Richard Flanagan -Der schmale Pfad durchs Hinterland

Beeindruckend, bewegend und bedeutend. „Der schmale Pfad durchs Hinterland“ von Richard Flanagan hat mich wirklich tief beeindruckt und bei der Lektüre viele Gedanken zum Thema Menschlichkeit und Vergebung angeregt. Die Geschichte eines Lebens und einer schwierigen Zeit.
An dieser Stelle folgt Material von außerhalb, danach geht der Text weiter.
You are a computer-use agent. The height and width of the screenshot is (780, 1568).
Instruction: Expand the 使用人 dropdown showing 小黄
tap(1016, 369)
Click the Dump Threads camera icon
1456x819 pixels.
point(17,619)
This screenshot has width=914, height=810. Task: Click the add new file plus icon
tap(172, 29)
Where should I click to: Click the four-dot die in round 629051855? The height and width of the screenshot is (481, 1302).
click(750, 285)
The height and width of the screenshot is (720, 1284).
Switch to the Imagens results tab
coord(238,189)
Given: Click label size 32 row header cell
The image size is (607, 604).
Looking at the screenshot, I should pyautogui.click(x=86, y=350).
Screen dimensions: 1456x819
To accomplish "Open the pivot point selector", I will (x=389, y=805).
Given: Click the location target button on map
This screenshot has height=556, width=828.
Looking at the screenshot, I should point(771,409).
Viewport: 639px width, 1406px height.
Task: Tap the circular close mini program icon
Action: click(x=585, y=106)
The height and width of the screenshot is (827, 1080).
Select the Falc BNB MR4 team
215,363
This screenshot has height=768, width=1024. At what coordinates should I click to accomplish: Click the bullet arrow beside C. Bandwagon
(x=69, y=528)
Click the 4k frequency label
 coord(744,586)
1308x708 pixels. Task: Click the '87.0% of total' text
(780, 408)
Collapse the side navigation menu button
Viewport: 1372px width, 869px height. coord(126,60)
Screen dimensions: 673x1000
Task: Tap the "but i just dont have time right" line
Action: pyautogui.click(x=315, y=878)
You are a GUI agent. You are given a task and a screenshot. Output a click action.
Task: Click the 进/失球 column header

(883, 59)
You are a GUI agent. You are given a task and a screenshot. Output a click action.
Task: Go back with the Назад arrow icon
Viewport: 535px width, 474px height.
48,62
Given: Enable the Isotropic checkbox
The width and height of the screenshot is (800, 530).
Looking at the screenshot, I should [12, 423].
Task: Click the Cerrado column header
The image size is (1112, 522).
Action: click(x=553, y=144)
Dorrigo Evans wächst Anfang des 20. Jahrhunderts in Tasmanien auf. Ein wissbegieriges, kluges Kind, das mit wachen Augen durchs Leben geht. Später wird er ein sehr guter Chirurg sein und seine Mitmenschen eher distanziert betrachten. Auch sein Verhältnis zu Frauen ist sehr kühl. Da er ein attraktiver Mann ist, hat er leichtes Spiel und viele, sehr oberflächliche, rein körperliche Beziehungen. Das ändert sich erst, als er Amy, die geheimnisvolle Frau seines Onkels kennenlernt. Er verliebt sich zum ersten mal ernsthaft und verliert sich in einer leidenschaftliche Beziehung. Dumm nur, dass er zu dieser Zeit kurz vor der Hochzeit mit einer etwas biederen jungen Frau aus gutem Hause steht. Obwohl er genau weiß, dass sie nicht die Richtige für ihn ist, wird er sie heiraten.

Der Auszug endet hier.